> [Task details]:
Among the records that follow, set down only the lines from the one containing "The height and width of the screenshot is (757, 1024)." to the one containing "Click the back", both included, exactly.

[Information supplied]

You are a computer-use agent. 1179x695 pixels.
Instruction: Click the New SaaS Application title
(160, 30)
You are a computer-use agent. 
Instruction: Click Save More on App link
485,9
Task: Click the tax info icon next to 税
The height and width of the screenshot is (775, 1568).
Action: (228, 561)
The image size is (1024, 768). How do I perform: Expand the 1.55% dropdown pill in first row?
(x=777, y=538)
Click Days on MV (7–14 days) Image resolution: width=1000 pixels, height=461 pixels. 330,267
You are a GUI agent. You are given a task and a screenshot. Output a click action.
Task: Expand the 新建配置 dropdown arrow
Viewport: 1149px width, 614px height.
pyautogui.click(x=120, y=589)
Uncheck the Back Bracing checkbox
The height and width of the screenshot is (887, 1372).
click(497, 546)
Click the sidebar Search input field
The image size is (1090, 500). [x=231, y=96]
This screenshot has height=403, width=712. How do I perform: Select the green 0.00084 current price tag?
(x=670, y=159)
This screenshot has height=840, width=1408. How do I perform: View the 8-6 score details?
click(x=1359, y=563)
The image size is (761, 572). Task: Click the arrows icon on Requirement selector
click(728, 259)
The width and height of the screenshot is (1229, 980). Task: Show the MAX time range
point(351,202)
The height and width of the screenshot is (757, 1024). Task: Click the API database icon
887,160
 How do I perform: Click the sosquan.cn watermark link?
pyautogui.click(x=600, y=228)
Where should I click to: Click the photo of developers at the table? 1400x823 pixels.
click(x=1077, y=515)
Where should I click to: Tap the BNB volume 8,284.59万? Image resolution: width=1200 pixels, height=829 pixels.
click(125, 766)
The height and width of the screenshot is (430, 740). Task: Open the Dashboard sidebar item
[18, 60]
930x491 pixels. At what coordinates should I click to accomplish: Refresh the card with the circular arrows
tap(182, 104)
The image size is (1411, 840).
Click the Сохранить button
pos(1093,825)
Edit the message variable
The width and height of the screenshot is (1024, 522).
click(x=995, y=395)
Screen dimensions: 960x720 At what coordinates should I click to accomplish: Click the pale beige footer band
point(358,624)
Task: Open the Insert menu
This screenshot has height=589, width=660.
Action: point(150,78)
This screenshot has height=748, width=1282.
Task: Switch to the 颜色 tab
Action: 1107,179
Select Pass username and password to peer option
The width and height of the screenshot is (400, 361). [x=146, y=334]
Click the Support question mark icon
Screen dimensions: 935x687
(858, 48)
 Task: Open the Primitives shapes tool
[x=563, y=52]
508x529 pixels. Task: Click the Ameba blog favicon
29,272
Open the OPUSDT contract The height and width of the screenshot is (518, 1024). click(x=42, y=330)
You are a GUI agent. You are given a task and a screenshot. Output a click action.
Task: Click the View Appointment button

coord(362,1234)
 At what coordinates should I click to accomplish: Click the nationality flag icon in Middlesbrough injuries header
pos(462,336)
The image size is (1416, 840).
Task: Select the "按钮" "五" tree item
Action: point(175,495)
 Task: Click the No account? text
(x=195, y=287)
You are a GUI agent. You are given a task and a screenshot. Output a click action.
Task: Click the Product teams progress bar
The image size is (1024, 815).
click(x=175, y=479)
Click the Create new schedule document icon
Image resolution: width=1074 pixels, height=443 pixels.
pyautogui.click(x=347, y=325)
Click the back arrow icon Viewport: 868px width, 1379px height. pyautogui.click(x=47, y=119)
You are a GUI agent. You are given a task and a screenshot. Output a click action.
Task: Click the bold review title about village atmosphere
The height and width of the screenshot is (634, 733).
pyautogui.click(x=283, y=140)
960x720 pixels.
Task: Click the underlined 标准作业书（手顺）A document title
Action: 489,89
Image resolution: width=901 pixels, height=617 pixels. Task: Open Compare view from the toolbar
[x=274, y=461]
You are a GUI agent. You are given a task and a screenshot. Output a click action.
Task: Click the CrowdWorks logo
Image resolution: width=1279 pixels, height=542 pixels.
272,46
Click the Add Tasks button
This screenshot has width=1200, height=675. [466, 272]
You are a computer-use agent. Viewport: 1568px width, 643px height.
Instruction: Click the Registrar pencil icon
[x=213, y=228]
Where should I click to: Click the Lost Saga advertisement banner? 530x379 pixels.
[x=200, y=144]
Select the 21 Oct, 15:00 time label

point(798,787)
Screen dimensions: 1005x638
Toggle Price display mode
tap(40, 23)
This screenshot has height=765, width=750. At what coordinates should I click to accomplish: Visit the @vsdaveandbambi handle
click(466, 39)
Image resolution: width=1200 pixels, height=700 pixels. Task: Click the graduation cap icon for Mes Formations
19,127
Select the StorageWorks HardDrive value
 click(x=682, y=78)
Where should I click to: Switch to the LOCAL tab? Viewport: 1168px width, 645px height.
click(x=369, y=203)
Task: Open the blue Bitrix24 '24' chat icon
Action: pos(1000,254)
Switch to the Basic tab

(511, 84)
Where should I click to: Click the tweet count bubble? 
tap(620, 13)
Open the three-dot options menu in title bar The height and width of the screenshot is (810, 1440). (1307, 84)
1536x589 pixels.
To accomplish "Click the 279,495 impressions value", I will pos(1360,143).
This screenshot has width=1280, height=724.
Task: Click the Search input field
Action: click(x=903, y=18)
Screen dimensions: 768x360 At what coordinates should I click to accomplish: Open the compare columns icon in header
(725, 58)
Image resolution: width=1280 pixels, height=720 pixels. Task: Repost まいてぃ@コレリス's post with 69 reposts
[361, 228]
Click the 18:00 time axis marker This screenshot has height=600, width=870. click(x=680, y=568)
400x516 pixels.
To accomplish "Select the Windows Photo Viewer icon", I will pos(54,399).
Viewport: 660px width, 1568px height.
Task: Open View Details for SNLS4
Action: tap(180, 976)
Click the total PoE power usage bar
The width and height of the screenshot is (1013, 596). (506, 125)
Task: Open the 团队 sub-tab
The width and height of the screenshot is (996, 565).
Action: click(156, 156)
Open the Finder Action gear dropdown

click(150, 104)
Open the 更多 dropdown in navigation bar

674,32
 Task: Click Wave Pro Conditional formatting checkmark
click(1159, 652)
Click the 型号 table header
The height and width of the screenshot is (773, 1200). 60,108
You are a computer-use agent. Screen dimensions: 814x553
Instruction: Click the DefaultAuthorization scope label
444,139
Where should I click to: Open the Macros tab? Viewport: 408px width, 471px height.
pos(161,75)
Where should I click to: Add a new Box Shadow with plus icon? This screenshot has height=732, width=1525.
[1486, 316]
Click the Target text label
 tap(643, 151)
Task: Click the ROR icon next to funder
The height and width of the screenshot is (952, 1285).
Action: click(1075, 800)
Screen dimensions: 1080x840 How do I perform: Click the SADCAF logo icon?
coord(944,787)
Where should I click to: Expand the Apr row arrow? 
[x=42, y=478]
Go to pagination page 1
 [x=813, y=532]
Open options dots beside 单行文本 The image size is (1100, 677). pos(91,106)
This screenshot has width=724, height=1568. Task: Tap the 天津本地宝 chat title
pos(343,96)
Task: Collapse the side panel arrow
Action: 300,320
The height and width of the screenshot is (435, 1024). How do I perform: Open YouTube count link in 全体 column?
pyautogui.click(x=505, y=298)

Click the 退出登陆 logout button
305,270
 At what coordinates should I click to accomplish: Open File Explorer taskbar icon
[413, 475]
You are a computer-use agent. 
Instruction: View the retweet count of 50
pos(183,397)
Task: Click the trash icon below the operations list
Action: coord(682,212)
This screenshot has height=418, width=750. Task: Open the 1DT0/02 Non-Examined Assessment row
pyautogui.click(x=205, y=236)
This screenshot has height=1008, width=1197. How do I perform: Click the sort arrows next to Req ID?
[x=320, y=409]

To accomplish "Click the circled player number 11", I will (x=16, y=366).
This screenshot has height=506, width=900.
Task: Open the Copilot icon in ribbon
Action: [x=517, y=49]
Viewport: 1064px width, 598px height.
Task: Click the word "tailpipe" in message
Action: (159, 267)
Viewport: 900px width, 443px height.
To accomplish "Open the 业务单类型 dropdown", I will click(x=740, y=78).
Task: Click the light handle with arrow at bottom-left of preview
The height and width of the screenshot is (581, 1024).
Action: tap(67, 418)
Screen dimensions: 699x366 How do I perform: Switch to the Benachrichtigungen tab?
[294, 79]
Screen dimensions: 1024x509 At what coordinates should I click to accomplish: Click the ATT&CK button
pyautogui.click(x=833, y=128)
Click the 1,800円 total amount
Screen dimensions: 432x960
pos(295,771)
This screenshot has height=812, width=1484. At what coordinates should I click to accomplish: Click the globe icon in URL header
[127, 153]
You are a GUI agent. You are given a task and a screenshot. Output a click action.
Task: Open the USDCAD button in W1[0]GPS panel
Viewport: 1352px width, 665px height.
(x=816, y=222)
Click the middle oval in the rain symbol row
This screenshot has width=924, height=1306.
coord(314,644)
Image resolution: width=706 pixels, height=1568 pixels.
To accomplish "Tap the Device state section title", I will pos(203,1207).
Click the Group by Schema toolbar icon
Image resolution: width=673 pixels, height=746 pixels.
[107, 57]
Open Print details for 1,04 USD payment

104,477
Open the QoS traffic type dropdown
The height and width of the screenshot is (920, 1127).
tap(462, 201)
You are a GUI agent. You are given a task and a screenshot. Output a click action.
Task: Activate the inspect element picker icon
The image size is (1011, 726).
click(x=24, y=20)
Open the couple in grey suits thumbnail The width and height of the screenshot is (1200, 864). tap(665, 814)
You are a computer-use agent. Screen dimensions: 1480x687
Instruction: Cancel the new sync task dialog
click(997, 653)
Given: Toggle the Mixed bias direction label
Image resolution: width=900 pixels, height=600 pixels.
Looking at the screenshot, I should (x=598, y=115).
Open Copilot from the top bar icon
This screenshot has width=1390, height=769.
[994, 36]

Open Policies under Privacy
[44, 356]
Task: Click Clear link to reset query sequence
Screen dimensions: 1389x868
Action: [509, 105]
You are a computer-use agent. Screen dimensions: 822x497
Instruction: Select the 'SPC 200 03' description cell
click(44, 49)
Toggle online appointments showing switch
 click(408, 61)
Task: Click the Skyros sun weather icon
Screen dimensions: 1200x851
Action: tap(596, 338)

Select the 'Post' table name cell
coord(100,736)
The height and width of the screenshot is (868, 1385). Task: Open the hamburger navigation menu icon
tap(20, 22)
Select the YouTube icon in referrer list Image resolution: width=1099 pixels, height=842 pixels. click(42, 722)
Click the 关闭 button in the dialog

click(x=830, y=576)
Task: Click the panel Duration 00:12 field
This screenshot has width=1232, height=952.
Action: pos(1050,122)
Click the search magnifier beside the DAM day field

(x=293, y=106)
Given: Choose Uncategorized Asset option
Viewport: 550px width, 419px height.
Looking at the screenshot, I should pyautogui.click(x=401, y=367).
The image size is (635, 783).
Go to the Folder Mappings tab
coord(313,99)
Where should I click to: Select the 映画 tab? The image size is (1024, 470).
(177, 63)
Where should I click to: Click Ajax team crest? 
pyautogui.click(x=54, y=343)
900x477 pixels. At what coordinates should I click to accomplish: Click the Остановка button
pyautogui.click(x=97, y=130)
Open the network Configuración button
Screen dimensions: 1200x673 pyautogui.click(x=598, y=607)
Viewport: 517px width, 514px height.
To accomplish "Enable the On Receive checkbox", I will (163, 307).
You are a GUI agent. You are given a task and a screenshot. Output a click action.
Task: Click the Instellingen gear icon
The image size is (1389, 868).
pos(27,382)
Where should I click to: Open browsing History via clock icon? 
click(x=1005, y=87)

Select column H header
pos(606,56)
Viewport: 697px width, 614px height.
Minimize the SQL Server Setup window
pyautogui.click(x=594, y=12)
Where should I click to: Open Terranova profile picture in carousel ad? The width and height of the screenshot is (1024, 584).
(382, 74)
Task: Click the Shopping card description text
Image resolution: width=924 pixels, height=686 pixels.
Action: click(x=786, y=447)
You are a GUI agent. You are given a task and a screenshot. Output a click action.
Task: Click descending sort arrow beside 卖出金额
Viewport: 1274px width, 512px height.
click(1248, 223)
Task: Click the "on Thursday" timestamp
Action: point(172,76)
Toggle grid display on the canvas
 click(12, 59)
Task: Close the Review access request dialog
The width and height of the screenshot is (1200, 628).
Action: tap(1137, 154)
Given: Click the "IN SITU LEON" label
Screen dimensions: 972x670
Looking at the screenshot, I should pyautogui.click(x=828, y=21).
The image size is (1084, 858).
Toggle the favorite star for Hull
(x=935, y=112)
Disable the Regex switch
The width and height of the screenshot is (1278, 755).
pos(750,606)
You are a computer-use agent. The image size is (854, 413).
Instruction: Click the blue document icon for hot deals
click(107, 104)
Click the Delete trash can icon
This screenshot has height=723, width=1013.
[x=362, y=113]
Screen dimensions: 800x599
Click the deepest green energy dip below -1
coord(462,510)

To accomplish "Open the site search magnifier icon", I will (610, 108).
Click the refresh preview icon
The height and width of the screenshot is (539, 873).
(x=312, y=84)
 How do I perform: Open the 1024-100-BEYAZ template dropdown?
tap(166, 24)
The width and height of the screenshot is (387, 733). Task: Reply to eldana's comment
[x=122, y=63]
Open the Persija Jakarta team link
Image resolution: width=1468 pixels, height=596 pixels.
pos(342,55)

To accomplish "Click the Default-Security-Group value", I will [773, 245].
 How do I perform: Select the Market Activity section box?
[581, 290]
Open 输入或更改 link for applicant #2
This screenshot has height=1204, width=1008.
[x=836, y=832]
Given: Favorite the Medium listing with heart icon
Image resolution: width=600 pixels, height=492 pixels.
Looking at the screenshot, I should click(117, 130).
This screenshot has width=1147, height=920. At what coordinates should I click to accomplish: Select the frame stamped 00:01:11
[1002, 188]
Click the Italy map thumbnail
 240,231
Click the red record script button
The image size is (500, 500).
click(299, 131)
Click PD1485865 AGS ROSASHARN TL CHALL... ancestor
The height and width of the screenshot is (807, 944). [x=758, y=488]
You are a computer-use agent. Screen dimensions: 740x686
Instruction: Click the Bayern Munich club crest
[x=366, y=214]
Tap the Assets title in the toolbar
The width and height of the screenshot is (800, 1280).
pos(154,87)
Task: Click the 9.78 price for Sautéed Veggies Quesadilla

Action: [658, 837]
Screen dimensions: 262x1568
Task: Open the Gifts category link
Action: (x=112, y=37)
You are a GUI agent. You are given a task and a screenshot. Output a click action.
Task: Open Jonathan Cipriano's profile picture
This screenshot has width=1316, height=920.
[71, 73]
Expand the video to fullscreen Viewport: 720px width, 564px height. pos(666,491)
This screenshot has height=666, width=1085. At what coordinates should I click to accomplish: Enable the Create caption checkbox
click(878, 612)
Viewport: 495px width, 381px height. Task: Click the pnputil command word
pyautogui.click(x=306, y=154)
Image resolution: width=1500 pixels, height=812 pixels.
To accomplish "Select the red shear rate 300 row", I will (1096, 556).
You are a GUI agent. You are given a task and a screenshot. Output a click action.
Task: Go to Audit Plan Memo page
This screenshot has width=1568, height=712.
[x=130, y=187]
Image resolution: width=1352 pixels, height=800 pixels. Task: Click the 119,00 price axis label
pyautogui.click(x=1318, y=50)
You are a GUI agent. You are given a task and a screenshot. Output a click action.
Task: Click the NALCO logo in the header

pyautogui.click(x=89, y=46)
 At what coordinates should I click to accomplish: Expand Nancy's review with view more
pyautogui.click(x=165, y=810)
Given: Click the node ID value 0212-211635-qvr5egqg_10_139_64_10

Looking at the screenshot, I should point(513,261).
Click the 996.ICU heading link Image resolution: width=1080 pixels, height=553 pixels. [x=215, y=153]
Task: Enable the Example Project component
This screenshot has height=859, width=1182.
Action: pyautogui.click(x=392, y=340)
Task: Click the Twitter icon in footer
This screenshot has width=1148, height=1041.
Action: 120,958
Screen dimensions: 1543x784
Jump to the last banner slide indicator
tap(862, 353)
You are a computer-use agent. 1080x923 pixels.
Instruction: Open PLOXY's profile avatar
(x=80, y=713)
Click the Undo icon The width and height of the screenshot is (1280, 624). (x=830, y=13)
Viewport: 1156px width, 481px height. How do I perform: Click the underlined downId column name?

[/Information supplied]

> [Result of the exercise]:
The height and width of the screenshot is (757, 1024). Task: Click the API database icon
887,160
 How do I perform: Click the sosquan.cn watermark link?
pyautogui.click(x=600, y=228)
Where should I click to: Click the photo of developers at the table? 1400x823 pixels.
click(x=1077, y=515)
Where should I click to: Tap the BNB volume 8,284.59万? Image resolution: width=1200 pixels, height=829 pixels.
click(125, 766)
The height and width of the screenshot is (430, 740). Task: Open the Dashboard sidebar item
[18, 60]
930x491 pixels. At what coordinates should I click to accomplish: Refresh the card with the circular arrows
tap(182, 104)
The image size is (1411, 840).
Click the Сохранить button
pos(1093,825)
Edit the message variable
The width and height of the screenshot is (1024, 522).
click(x=995, y=395)
Screen dimensions: 960x720 At what coordinates should I click to accomplish: Click the pale beige footer band
point(358,624)
Task: Open the Insert menu
This screenshot has height=589, width=660.
Action: point(150,78)
This screenshot has height=748, width=1282.
Task: Switch to the 颜色 tab
Action: 1107,179
Select Pass username and password to peer option
The width and height of the screenshot is (400, 361). [x=146, y=334]
Click the Support question mark icon
Screen dimensions: 935x687
(858, 48)
 Task: Open the Primitives shapes tool
[x=563, y=52]
508x529 pixels. Task: Click the Ameba blog favicon
29,272
Open the OPUSDT contract The height and width of the screenshot is (518, 1024). click(x=42, y=330)
You are a GUI agent. You are given a task and a screenshot. Output a click action.
Task: Click the View Appointment button

coord(362,1234)
 At what coordinates should I click to accomplish: Click the nationality flag icon in Middlesbrough injuries header
pos(462,336)
The image size is (1416, 840).
Task: Select the "按钮" "五" tree item
Action: point(175,495)
 Task: Click the No account? text
(x=195, y=287)
You are a GUI agent. You are given a task and a screenshot. Output a click action.
Task: Click the Product teams progress bar
The image size is (1024, 815).
click(x=175, y=479)
Click the Create new schedule document icon
Image resolution: width=1074 pixels, height=443 pixels.
pyautogui.click(x=347, y=325)
Click the back arrow icon Viewport: 868px width, 1379px height. pyautogui.click(x=47, y=119)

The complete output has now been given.